Taking the term “wedlock” a tad too literally, TILL DEATH tells the tale of a young woman who wakes up handcuffed to her dead husband after a romantic evening in their secluded lake house.
Trapped and isolated in the dead of winter, sporting a facial of her husband’s blood and brains, the widow proves to be quite resourceful in her attempts to free her self from her decomposing departed, but is thwarted at almost every turn.
When her lover turns up it looks like her luck with the lock may be turned but he’s not the only surprise visitor that turns up to double the dilemma.
After a fairly pedestrian start, TILL DEATH kicks in with quite an interesting concept that is macabre, gruesome and funny.
Jason Carvey’s screenplay carves a nice little niche in the resourceful damsel in distress scenario and Australian director S K Dale escalates the humour leavened tensions with aplomb.
Megan Fox brings a stony wiliness to her character, never descending into the vector of victim.

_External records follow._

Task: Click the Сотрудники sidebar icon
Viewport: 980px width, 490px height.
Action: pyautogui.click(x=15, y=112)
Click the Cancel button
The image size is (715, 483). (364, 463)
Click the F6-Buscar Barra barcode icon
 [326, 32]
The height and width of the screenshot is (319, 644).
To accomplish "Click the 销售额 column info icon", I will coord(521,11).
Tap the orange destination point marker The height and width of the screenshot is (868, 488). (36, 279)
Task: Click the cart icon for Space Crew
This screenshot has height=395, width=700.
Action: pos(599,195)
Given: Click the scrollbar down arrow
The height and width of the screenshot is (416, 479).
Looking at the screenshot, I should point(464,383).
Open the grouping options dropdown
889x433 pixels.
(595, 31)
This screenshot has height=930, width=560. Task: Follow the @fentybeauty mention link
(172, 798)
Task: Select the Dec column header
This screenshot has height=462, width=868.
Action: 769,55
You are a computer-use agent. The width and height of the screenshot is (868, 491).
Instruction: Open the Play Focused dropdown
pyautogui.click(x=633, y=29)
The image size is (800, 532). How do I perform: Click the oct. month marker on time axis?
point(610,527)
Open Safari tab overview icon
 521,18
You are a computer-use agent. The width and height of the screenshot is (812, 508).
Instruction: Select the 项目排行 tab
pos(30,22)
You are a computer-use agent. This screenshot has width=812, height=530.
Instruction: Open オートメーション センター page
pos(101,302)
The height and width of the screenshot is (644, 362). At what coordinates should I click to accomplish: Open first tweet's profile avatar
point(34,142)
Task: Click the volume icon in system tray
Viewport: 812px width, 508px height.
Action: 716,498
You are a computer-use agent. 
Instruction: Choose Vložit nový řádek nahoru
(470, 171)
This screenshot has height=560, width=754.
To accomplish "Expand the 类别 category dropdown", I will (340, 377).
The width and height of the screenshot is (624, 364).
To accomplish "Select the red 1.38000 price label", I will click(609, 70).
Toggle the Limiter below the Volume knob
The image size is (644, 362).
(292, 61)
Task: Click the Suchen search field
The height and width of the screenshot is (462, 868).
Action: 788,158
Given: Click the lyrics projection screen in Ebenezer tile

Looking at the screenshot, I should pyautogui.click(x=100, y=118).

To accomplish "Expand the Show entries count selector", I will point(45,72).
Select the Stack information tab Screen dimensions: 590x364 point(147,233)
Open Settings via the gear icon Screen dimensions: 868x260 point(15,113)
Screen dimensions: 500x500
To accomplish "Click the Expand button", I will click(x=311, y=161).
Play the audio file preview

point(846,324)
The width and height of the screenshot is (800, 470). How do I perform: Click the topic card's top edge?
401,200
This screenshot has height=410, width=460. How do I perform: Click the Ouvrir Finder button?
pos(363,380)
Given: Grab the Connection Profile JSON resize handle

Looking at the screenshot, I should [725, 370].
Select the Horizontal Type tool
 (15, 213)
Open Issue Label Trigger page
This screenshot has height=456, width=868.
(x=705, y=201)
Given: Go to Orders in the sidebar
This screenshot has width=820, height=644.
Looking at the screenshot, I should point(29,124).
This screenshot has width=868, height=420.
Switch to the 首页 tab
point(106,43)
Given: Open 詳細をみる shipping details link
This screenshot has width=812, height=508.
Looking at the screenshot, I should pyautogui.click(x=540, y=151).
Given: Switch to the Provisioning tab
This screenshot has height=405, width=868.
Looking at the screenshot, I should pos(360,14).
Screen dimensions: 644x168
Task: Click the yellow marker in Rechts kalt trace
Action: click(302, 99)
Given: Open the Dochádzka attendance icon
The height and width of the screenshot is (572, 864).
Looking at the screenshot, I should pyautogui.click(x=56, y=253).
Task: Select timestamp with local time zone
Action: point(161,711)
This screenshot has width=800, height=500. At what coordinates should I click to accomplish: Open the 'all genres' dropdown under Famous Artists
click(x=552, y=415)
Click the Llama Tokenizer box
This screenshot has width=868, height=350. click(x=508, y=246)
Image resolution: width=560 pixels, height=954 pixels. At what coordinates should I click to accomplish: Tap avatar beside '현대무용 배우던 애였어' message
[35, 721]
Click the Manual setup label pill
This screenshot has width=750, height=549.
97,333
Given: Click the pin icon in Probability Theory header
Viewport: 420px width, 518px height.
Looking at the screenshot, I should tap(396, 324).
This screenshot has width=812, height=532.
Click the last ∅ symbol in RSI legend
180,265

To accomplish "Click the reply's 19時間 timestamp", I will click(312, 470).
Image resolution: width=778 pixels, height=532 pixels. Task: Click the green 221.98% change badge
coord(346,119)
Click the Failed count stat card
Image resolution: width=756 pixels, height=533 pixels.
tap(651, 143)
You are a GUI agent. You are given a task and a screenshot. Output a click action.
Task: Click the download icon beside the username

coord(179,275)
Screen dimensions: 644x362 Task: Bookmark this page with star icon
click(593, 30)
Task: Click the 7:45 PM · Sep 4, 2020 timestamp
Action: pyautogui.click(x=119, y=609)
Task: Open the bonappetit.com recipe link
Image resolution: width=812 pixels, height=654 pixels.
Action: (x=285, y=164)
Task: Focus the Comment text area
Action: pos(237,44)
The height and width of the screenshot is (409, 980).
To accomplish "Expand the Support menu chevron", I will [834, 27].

Her determination to void victim, vanquish the villain and vantage victory is laudable.
Australian actor Callan Mulvey plays the suitably psychotic villain with cyclopian overtones while Jack Roth runs conflicted cohort as his safe cracking brother.
Eoin Macken brings a manacled menace to the deceased spouse, a trigger mortis performance of dead weight dread.
Jettisoning its predictable and static set up scenes , TILL DEATH eventually finds its own gruelling pace and comes in at an economical eighty minute plus pulse raiser.